Through the window of his combine, Wayne Greier watches his teenage son Blake drive a tractor across an empty field. He's towing a plow into position for another uncertain season of spring planting.
Greier said he would be worrying less if the solar farm he wanted on his land had come to pass. But local officials blocked it in 2023 under an Ohio state law, and Greier — facing a heavy medical debt — needed to sell part of his land to stay afloat. The deal that was killed would have brought him about $540,000 in lease payments every year.
"It (would have been) our saving grace," he said. "It wasn't a scary picture that everybody likes to paint about solar and the loss of farmland."

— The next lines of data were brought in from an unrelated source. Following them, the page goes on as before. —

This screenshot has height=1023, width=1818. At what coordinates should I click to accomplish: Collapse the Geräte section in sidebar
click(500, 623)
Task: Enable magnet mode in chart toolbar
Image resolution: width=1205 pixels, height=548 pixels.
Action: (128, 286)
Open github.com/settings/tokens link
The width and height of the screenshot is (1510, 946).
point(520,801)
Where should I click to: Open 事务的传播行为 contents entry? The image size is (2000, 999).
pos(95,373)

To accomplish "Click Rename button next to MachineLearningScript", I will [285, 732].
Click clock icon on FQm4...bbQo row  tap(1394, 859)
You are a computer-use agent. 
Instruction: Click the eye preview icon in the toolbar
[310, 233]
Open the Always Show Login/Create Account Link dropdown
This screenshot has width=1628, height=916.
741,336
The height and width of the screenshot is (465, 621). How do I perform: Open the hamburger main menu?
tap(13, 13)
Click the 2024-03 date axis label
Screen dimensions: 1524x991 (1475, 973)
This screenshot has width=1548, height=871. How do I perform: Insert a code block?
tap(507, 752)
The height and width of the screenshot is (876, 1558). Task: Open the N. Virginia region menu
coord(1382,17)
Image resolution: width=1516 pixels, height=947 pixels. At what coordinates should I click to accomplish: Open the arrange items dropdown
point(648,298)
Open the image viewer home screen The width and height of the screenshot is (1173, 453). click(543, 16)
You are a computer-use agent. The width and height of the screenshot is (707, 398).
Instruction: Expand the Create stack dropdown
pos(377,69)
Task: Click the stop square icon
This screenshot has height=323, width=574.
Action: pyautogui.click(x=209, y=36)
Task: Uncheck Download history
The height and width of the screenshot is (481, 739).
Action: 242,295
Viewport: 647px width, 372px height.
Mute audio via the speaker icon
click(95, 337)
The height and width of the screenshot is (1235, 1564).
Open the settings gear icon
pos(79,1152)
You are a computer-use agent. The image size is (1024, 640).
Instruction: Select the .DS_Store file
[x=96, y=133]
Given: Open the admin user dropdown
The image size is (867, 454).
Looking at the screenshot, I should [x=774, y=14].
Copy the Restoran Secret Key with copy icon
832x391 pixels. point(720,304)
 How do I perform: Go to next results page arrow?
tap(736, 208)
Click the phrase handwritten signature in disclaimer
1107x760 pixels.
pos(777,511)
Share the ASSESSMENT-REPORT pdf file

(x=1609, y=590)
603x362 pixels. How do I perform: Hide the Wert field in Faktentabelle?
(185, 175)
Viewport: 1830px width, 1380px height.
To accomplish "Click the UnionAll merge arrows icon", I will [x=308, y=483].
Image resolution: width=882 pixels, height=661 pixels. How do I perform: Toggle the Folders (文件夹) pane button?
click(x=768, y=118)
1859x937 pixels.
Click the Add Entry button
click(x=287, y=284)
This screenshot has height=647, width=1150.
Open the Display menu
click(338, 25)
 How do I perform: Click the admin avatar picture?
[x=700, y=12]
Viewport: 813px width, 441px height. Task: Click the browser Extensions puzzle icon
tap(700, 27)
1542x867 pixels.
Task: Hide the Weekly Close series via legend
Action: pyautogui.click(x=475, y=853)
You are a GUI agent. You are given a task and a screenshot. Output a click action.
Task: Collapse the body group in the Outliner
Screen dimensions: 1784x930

Local opposition to solar has long been an obstacle for green-energy developers. But some communities are working to reverse local restrictions, citing tax benefits and the jobs the projects bring. They also discuss lease payments from energy companies that can provide stable income to farmers in a volatile industry.
When a solar company approached him about installing panels on part of his land, Greier, 42, a sixth-generation farmer, hesitated. But facing $1 million in medical debt from a long battle with COVID and related complications, he saw a chance to save his farm.
Some in the community thought differently. Greier said he and his family were ostracized as debate regarding the project played out in public meetings. His mental health plummeted. And the project was eventually blocked under a state law that allows counties to block construction of wind and solar farms on land they deem "restricted."
"I was the one that was going to lose the sixth-generation farm. I was the one that couldn't provide for my family," he said.